A verbatim reproduction of the lines below, from the line containing "Россия, 105005, г." through the line containing "22 (514, 1865)", both ends included, is the whole required output.
Start of MATERIAL SHOWN
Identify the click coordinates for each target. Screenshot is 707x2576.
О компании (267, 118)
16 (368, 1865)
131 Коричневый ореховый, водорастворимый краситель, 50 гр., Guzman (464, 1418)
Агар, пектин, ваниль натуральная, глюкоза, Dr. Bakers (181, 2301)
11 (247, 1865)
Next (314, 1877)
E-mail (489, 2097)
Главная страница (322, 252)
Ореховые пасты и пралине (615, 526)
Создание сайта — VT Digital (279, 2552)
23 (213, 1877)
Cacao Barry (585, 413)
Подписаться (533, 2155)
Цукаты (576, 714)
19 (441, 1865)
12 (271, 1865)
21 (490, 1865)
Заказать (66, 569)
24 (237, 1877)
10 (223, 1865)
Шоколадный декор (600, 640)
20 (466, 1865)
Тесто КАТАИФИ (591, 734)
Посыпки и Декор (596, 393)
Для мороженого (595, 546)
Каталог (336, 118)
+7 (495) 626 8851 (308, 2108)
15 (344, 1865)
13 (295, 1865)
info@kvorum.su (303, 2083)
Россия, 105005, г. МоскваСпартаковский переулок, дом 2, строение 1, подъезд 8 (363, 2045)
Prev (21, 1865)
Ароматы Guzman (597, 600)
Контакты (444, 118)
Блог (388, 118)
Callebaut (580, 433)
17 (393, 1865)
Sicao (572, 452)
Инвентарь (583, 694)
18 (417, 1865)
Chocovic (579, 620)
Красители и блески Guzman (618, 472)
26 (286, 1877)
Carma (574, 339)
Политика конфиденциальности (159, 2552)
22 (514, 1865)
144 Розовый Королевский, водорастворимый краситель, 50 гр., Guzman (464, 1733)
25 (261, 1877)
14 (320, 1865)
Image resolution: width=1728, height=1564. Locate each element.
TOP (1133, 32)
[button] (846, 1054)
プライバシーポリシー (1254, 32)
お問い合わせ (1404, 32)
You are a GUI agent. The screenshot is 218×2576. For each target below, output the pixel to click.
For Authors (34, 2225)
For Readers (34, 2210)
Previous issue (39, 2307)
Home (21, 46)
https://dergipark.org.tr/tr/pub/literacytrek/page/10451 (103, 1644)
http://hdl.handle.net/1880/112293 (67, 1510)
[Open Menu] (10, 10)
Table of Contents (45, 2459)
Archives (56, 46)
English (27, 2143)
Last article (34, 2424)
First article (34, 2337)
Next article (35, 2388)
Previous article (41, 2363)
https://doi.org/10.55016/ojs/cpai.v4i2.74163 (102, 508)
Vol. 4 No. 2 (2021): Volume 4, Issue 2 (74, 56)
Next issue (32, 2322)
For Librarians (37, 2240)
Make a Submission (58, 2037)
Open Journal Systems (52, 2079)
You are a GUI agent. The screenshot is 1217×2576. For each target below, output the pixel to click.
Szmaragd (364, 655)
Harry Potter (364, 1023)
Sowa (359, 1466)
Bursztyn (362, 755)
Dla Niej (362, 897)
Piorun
End of MATERIAL SHOWN
## RESULT OF THIS TASK
Россия, 105005, г. МоскваСпартаковский переулок, дом 2, строение 1, подъезд 8 (363, 2045)
Prev (21, 1865)
Ароматы Guzman (597, 600)
Контакты (444, 118)
Блог (388, 118)
Callebaut (580, 433)
17 (393, 1865)
Sicao (572, 452)
Инвентарь (583, 694)
18 (417, 1865)
Chocovic (579, 620)
Красители и блески Guzman (618, 472)
26 (286, 1877)
Carma (574, 339)
Политика конфиденциальности (159, 2552)
22 (514, 1865)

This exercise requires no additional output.